Resta il fatto che il ventaglio di obiettivi e di strategie messe in campo dagli Stati, le nazioni e i popoli alla periferia del sistema mondiale (si tratta dei paesi emergenti o di quelli che sono marginalizzati) è gravemente ristretto dal pregiudizio «liberale». La contraddizione fondamentale con la quale devono confrontarsi le classi dirigenti dei paesi in questione è ignorata. Che queste classi siano «pro-capitaliste», nel senso ampio del termine, non è discutibile, ma evidente. È chiaro che i loro progetti capitalistici non possano spiegarsi se non nella misura in cui le strategie intraprese costringano allora, e con successo, i centri imperialisti a fare marcia indietro. Il rapporto sottostima largamente questa contraddizione per accontentarsi di quello che ancora oggi pare corretto, cioè che i poteri in carica (in Cina, in India, in Brasile, in Russia e altrove) non mettono in causa (ancora?) i pilastri dell?assetto internazionale. Questo perché nella fase precedente del dispiegamento della mondializzazione, quella che è stata qualificata come «belle époque» (1980-2008), i paesi emergenti erano effettivamente arrivati a «trarre profitto» dal loro inserimento nella mondializzazione in atto. Ma questa fase è ormai conclusa e le classi dirigenti dei paesi coinvolti dovranno constatarlo e, pertanto, adottare delle strategie sempre meno «complementari» a quelle sviluppate dagli oligopoli dei centri imperialisti, e di fatto sempre più conflittuali con essi. Un fattore decisivo, ignorato dagli analisti della CIA,  accelererà probabilmente tale evoluzione: la difficoltà di conciliare una crescita «capitalista» forte con risposte accettabili ai problemi sociali associati ad essa, con la quale si scontrano i poteri in carica nelle periferie del sistema.

Nessuna distinzione tra le classi dirigenti e quelle delle periferie. Gli esperti della CIA non fanno distinzione tra le classi dirigenti del centro imperialista e quelle delle periferie, dal momento che sono tutte «pro-capitaliste». Tuttavia, a mio avviso, questa distinzione è importante. Le classi dirigenti della triade imperialista. I servitori fedeli degli oligopoli non sono effettivamente «minacciati», almeno nell’immediato futuro.
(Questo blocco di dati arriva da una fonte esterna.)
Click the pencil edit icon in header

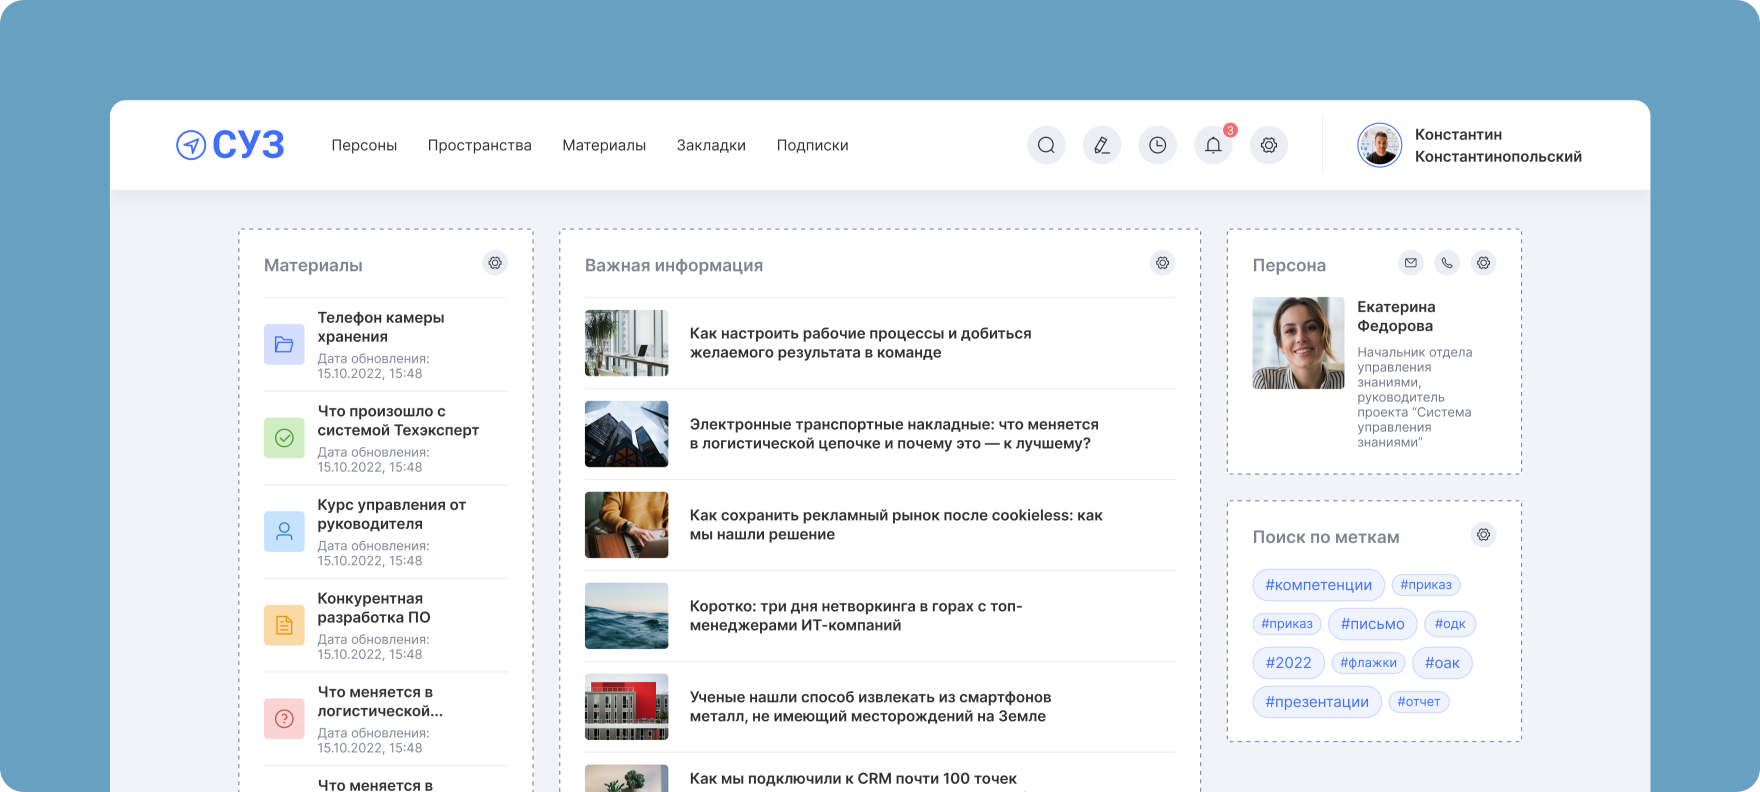pyautogui.click(x=1102, y=145)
Esse si occuperanno della gestione della crisi, fornendo se necessario qualche concessione alle rivendicazioni sociali.

Al contrario le classi dirigenti delle periferie si trovano in una posizione più scomoda. I limiti di quello che può produrre la via capitalista sono tali che la loro relazione con le classi popolari resti ambigua. Delle evoluzioni nei rapporti di forza sociali, favorevoli per gradi diversi alle classi popolari, sono possibili e anche probabili. La convergenza tra il conflitto che oppone l’imperialismo alle nazioni e ai popoli periferici da un lato e quella che oppone il capitalismo alla prospettiva socialista dall’altro è all’origine della posizione difficile delle classi dirigenti pro-capitaliste al potere nel Sud del mondo. Senza cogliere la natura di questa fondamentale contraddizione, gli esperti dell’establishment statunitense hanno considerato che l’opzione del «capitalismo di stato» (della Cina e della Russia) non sia valida e condurrà necessariamente prima o poi al capitalismo liberale. L’altra possibilità, che a loro sfugge, è che il capitalismo di stato evolva «a sinistra», sotto la pressione vincente delle classi popolari. L’immaginario di Washington non va oltre il pregiudizio.